Peter B: yes, I’d be interested. If it’s too much for a comment, you can send me what you want to say in e-mail, and I could make it a “guest post” on this blog (not a precedent I want to set, but maybe worthwhile in this case).
This new version converts -0.9999999999999999 (nextafter(-1.0, 0)) to -4503599627370496/4503599627370497 which is -0.9999999999999998. The previous version generated the correct ratio -9007199254740992/9007199254740993.
BTW, computing -((double) 9007199254740992)/((double) 9007199254740993) or static_cast ratio gives 1.0 instead of the expected -0.9999999999999999, because computing 2^53/(2^53+1) (I’m using ^ to denote exponentiation) appears to have a rounding error. Python’s bigint/bigint is at https://github.com/python/cpython/blob/39ec7fbba84663ab760853da2ac422c2e988d189/Objects/longobject.c#L4189, which also describes the algorithm they use.
Andrew,
I didn’t try the negative values; but compiled for Windows with double and long double both having the same representations (53-bit mantissas), both 0.9999999999999999 andnextafter(1.0,0.0) do indeed give me 4503599627370496/4503599627370497 like you said when I let the accuracy argument default to 0 so that I’m doing continued fractions. When I pass a NaN for the accuracy, which triggers the frexp() version, I get 9007199254740991/9007199254740992, the numerator and denominator each being one less that what you wrote.
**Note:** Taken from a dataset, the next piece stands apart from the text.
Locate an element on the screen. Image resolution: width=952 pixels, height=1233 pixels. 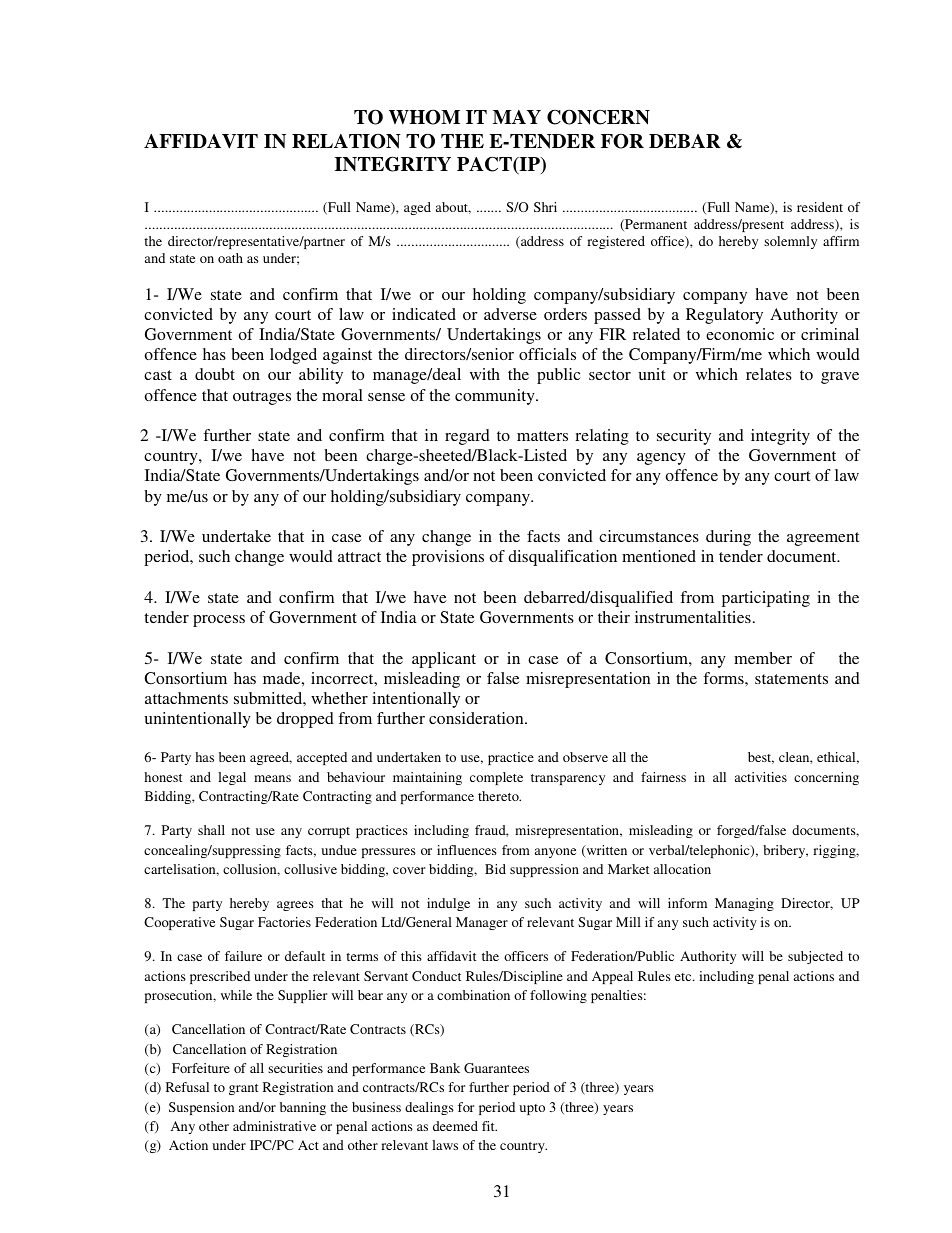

I’m guessing that that can be explained by using positive rather than negative values.
Using a more up-to-date GCC on Debian Linux with long double having 64-bit mantissas:
1. the continued fractions loop gives me the 9007199254740992/9007199254740993 that you want for 0.9999999999999999; butnextafter(1.0,0.0) gives me 9223372036854775808/9223372036854775809, an error of -5.42101086242752217e-20.
2. the code that uses frexp() gives me 9007199254740991/9007199254740992 for 0.9999999999999999, 18446744073709551615/18446744073709551616 for the nexafter business.
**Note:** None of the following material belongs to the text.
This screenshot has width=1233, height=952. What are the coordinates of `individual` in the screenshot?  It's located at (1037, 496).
I found a reason to have floating point numbers with two exponents: conversion of numbers with large positive or large negative powers of 10. This method would be useful for powers of 10 like ±5000. With a 96 or 128-bit mantissa, it would have excellent fidelity with a resulting 64-bit mantissa. The general method can be extended indefinitely.
The method adds a power of 2 to the existing power of 10. It’s easy to multiply such numbers.
The internal form I use has the binary point followed by the mantissa upshifted until its most significant bit is all the way to the left. I.e. the mantissa is greater than or equal to 0.5 and less than 1.0. the mantissa is followed by a 16-bit power of ten and a 16-bit power of two.
Begin by building the original mantissa in binary as a power of 10 then normalize the mantissa by shifting it left and adjusting the power of 2 until its most significant bit is set.
The trick is to multiply the internal value by 1.0 using 1.0 with different powers of 10. For that, you need to make the magic 1.0 values.
Start by remembering 1/16 = 0.0625Then…
1.0 = 0.625 e-1 * 2^4
Now square 1.0 by squaring the mantissa and doubling both exponents
1.0 = .390626 e-2 * 2^8 then normalize
1.0 = .78125 e-2 * 2^7
Continue this process normalizing as needed until you have e-4096. These 13 constants can zero any power of ten as far as e8191.
For negative powers of ten start with
1.0 = 0.8 e+1 * 2^-3 then square
1.0 = 0.64 e+2 * 2^-6 and normalize as needed
Continue until you have e+4096.
These 13 constants can zero any power of 10 down to e-8191
For more precision use a longer mantissa; for absurd powers of ten make a longer list of constants.